Quote the entries below word for word, starting at the line containing "Given: Edit the All Tasks filter pencil icon" and ending at the line containing "I will pos(604,209).".

****************

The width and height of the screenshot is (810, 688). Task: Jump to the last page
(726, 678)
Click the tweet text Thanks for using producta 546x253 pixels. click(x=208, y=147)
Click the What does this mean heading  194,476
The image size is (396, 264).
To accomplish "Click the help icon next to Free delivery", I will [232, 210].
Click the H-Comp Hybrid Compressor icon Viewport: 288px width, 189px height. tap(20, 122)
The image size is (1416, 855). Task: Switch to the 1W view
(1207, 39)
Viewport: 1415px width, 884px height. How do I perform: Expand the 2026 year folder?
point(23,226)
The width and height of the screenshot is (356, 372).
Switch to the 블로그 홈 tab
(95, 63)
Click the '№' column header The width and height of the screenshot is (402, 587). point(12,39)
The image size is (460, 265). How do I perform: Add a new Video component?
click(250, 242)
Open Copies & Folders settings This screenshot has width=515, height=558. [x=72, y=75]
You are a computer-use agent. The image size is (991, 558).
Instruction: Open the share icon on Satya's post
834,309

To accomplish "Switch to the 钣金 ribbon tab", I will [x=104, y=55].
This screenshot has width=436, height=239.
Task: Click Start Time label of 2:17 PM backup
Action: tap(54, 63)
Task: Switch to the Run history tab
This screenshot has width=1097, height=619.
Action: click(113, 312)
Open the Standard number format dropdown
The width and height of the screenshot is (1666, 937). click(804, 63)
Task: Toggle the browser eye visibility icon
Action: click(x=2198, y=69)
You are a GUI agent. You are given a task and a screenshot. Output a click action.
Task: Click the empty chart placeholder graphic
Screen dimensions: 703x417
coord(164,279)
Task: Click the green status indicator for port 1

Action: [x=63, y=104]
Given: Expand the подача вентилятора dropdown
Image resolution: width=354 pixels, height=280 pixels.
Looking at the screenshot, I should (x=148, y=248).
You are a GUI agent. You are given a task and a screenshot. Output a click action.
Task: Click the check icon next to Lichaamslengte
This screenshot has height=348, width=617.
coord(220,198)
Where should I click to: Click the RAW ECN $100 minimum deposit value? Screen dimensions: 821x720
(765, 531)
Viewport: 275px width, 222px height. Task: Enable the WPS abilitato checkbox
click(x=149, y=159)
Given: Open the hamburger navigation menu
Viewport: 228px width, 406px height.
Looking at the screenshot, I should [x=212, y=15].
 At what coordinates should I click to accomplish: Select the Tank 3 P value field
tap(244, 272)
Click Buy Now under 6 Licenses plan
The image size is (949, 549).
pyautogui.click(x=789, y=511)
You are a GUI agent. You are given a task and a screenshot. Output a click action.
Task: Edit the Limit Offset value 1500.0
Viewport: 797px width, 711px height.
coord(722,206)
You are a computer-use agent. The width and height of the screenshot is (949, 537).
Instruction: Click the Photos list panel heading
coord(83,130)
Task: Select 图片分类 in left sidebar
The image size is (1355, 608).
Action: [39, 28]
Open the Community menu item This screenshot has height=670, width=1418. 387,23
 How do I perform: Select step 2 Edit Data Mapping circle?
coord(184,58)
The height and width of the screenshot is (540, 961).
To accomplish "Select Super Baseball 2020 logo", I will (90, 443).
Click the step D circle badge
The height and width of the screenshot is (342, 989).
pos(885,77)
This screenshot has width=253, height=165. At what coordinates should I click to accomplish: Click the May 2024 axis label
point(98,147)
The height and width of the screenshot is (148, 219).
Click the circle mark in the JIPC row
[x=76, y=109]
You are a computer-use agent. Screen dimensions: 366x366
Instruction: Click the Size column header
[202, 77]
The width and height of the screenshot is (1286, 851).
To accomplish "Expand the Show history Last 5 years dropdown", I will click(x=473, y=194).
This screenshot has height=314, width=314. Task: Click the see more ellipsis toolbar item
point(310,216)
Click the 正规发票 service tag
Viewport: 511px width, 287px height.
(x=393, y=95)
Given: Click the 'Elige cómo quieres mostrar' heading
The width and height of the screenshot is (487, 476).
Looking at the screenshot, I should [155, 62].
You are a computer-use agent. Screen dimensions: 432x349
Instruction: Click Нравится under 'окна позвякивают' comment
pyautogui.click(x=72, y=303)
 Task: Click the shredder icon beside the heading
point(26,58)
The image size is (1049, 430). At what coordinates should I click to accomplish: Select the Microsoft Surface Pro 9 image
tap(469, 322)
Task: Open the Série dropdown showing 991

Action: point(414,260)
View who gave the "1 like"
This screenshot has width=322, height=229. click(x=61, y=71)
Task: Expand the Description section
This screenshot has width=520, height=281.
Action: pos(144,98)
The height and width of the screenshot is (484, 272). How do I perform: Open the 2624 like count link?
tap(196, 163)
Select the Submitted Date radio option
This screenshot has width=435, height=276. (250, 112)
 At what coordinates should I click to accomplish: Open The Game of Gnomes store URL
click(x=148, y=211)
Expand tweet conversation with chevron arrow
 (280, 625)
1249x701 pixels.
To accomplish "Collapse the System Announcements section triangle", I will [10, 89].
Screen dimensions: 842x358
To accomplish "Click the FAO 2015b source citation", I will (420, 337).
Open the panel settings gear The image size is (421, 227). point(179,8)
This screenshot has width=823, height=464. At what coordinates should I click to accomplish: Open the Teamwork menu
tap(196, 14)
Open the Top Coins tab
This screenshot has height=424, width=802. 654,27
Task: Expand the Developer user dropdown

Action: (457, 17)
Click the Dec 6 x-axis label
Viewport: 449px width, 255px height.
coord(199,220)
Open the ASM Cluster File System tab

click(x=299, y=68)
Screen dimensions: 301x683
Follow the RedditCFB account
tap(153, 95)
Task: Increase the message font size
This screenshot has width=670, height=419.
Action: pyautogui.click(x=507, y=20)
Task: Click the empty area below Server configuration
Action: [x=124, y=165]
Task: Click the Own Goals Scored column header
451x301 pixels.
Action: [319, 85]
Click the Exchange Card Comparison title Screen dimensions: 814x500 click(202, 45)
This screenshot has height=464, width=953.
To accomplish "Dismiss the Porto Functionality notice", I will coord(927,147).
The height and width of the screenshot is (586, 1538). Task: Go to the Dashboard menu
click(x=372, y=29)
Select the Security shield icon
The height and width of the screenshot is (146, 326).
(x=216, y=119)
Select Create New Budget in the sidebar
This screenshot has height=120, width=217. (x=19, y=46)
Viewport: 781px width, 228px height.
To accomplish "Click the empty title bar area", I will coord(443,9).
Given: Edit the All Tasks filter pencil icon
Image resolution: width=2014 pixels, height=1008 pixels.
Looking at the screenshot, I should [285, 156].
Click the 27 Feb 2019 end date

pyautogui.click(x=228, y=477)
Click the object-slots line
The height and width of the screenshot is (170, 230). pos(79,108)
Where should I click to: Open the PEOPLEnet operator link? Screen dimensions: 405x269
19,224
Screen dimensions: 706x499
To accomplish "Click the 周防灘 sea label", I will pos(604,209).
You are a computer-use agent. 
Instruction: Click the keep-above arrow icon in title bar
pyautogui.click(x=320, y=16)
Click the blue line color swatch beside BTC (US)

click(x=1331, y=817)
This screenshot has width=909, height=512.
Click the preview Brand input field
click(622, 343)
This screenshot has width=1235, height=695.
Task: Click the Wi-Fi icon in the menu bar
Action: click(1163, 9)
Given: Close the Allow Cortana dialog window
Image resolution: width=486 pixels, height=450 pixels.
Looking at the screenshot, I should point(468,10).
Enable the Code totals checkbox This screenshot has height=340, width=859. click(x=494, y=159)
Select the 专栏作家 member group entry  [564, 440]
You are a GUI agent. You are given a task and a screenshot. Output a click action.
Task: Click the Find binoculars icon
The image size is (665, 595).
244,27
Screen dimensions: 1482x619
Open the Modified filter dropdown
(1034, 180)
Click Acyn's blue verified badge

****************

◆ Solution to the problem:
Given: Edit the All Tasks filter pencil icon
Image resolution: width=2014 pixels, height=1008 pixels.
Looking at the screenshot, I should [285, 156].
Click the 27 Feb 2019 end date

pyautogui.click(x=228, y=477)
Click the object-slots line
The height and width of the screenshot is (170, 230). pos(79,108)
Where should I click to: Open the PEOPLEnet operator link? Screen dimensions: 405x269
19,224
Screen dimensions: 706x499
To accomplish "Click the 周防灘 sea label", I will pos(604,209).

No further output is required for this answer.